En ouvrant la radio ce soir, je tombe sur une reprise d’Yves Michaud en entrevue avec Benoît Dutrizac.
Il s’objecte à ce qu’a dit Lucien Bouchard puis il nous mentionne qu’il continue toujours d’invoquer avec sa femme le Grand Père de la Nation québécoise et c’est son droit.
Mais, dès la seconde minute, il se lance dans la démagogie habituelle dans laquelle on nous a éduqué au Québec (jusque dans les cours d’histoire au secondaire) avec l’étiquette suivante: «extrême-droite néo-libérale triomphante, capitaliste, «les ouvriers, allez chez le Diable!», etcetera».
C’est drôle, mais d’un invité spécialiste/expert à l’autre sur la majorité des tribunes médiatiques québécoises, ils sont incapables de dire, par exemple, «libertariens», «minarchistes», «anarcho-capitalistes», «libéraux classiques», «friedmaniens»/«monétaristes», «hayekiens», «misiens», «autrichiens», «étatistes/nationalistes réformateurs», «rothmanniens», «nozickiens», «objectivistes», «randiens», etc.
Non, d’un à l’autre, c’est «ultralibéraux», «néolibéraux», «tenants du capitalisme sauvage», «exploiteurs capitalistes», «extrême-droite», «droite radicale», «droite exploiteuse des patrons et des riches/nantis», «nazis capitalistes», «racistes d’extrême-droite néo-libérale mysogynes», etc.
Des termes neutres et absolument pas péjoratifs qu’on retrouve constamment dans les écrits d’éditorialistes du journal Le Devoir, de la bouche de journalistes à Radio-Canada, d’un jeune étudiant ou d’un vieux professeur marxiste à l’UQAM.
On peut ajouter TV5 où Matthieu Dugal fit fort récemment en associant ensemble libertariens, libéraux, conservateurs, national-socialistes, mysogynes et racistes nazis… Dans son cas, il s’agit d’une récidive.

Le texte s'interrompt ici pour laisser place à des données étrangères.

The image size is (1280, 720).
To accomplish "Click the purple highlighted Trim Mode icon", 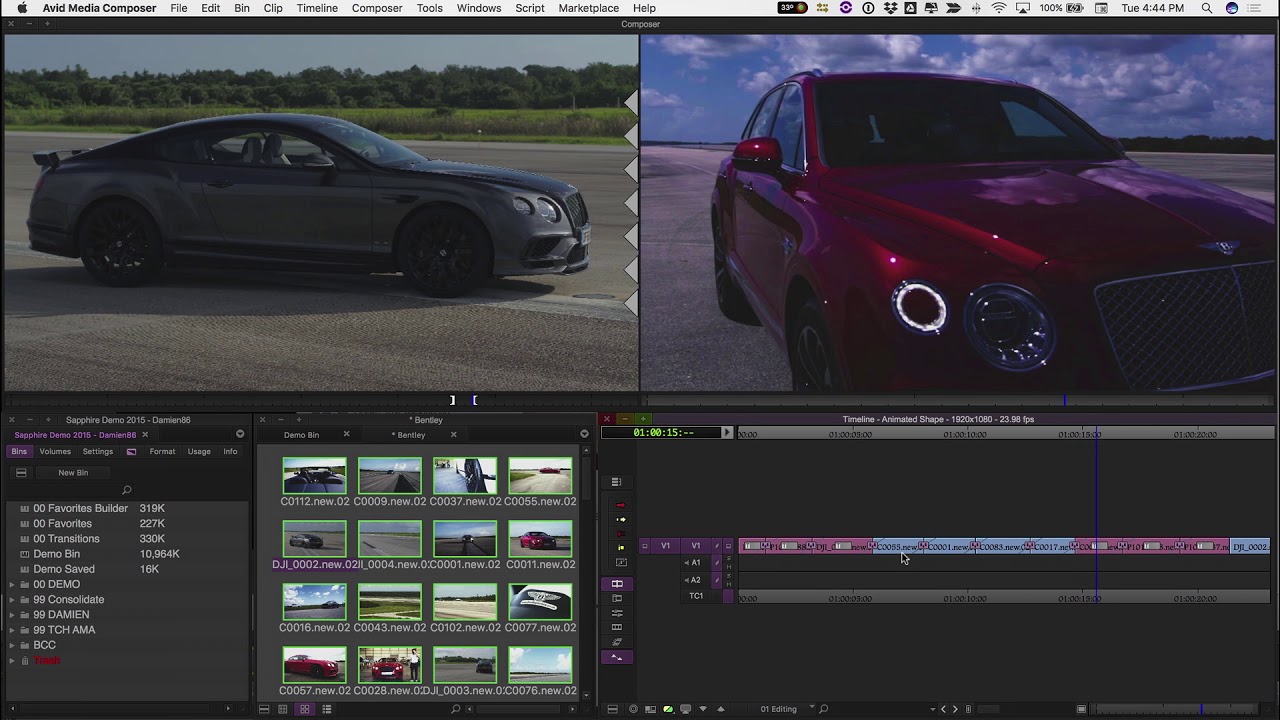I will pos(617,582).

Les préjugés avant tout, voilà ce qui doit primer.
Cette propagande qu’on nous répète depuis la jeunesse, en nous disant, par exemple, que le modèle québécois est ce merveilleux exemple d’une société juste, équitable, pas totalement parfaite (mais presque!) qui ne verse pas entièrement dans le socialisme tyrannique et qui n’est surtout pas un «enfer néo-libéral exploiteur qui sert que les plus nantis et qui écrase le peuple».

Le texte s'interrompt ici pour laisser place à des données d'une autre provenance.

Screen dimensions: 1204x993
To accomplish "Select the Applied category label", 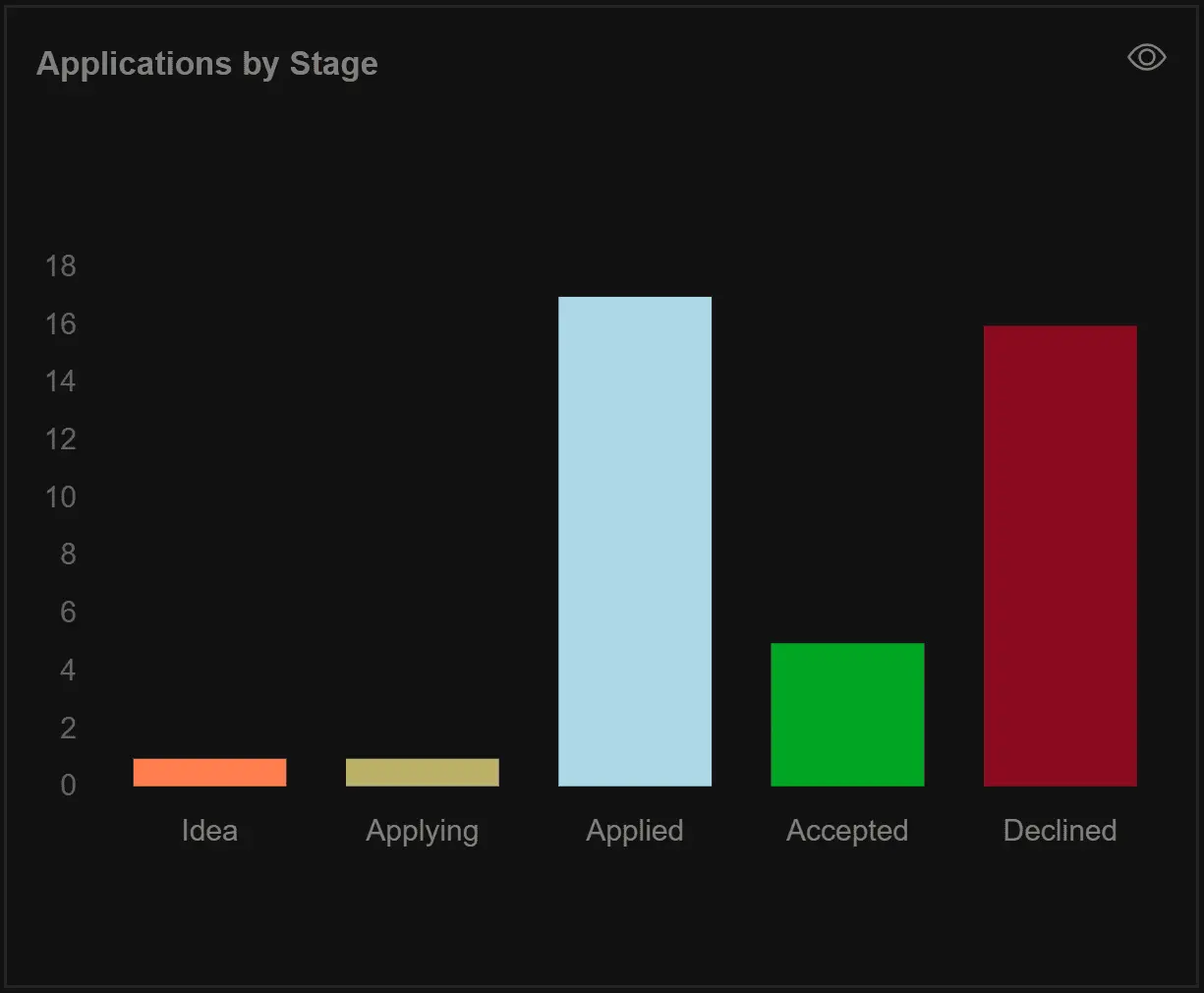I will [635, 831].
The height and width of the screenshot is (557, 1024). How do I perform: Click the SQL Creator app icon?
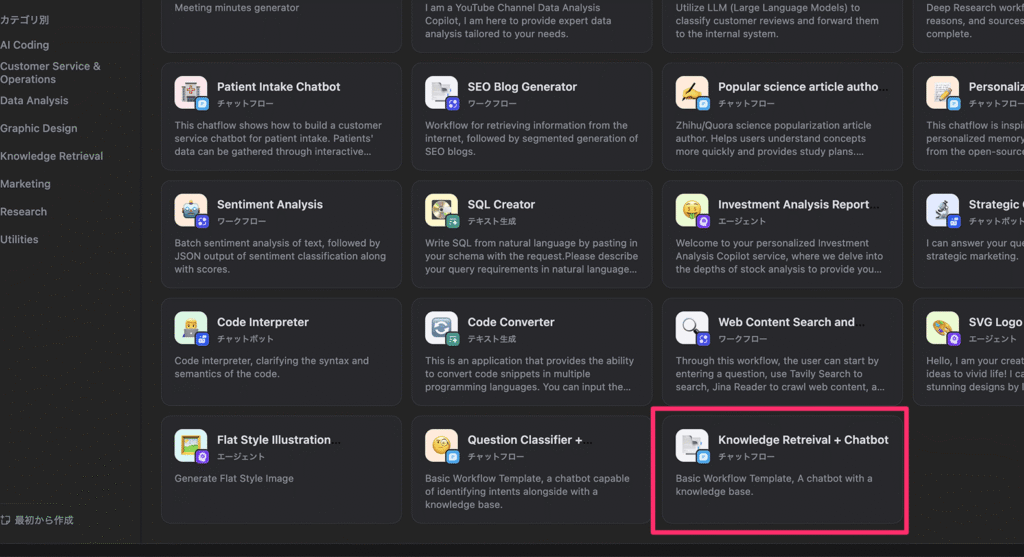click(x=441, y=210)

C’est drôle, mais si des types comme Yves Michaud sont souvent élevés au rang de Grandes Élites de la Nation québécoise sur les tribunes nationalistes (comme celle de Dutrizac) ou social-démocrates, pourrait-on s’attendre minimalement à ce qu’ils soient capables de nommer un chat, un C-H-A-T? Pas de le définir comme une bête immonde à cinq pattes avec un nez long comme Pinocchio et des plumes oranges!
Il me semble qu’il n’y a rien de pire que quelqu’un qui se refuse à lire ce qui pourrait éventuellement le faire changer d’avis et ébranler ses convictions et ses croyances.

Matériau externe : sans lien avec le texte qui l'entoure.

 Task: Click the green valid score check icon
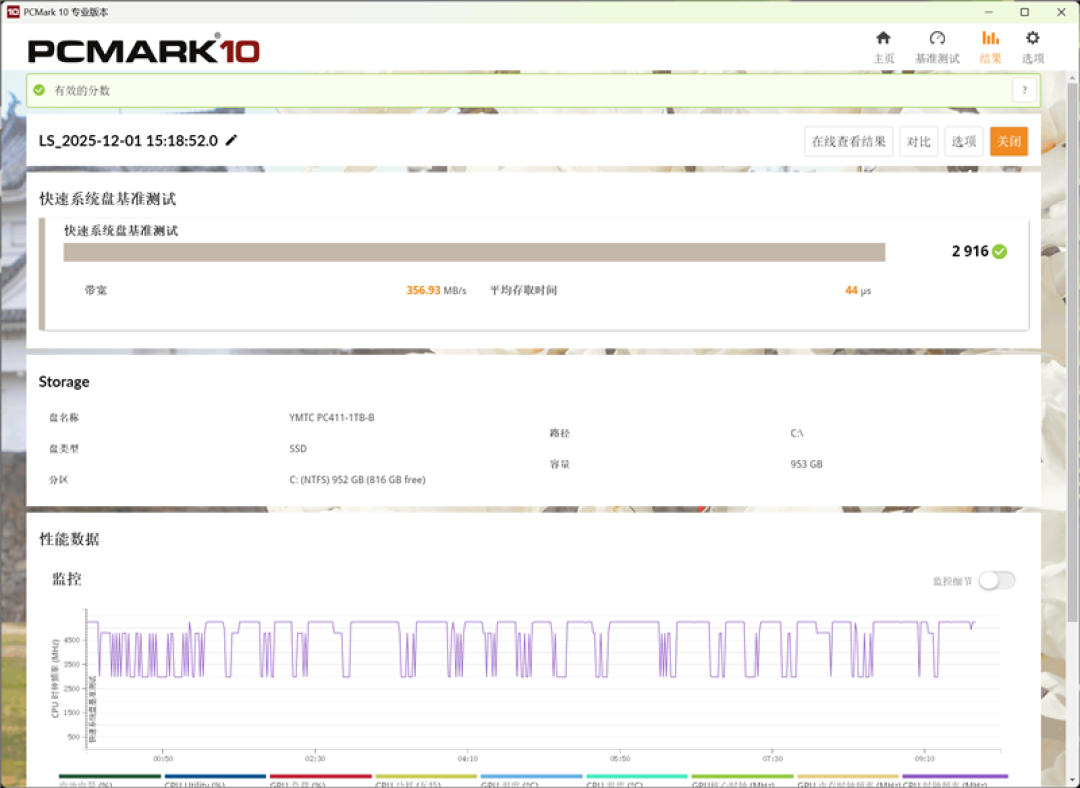click(x=39, y=90)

Mais cette personne y gagnerait et serait capable d’une plus grande objectivité, détiendrait un plus grand savoir (même s’il ne partage pas l’avis d’un auteur, c’est au moins bien de prendre le temps de songer à ce qu’il dit pour savoir ce qu’il en retourne réellement).
On aurait droit, au Québec, à un débat politique intellectuellement plus sain et où l’adversaire n’est pas le Diable, où l’adversaire n’est pas totalement noir et incarnant tout le Mal possible à défaut d’avoir seulement cherché à le connaître.
Malheureusement aujourd’hui, avec son qualificatif digne d’un pamphlétaire et démontrant bien que certains gobèrent totalement ce que les architectes élitistes du système actuel voulait transmettre à sa population, Monsieur Michaud est digne d’être décrit comme le personnage vivant dans la Caverne, percevant parfois de la lumière mais aussi beaucoup d’ombres et établissant son jugement sur les limites de ce qu’il peut et veut voir.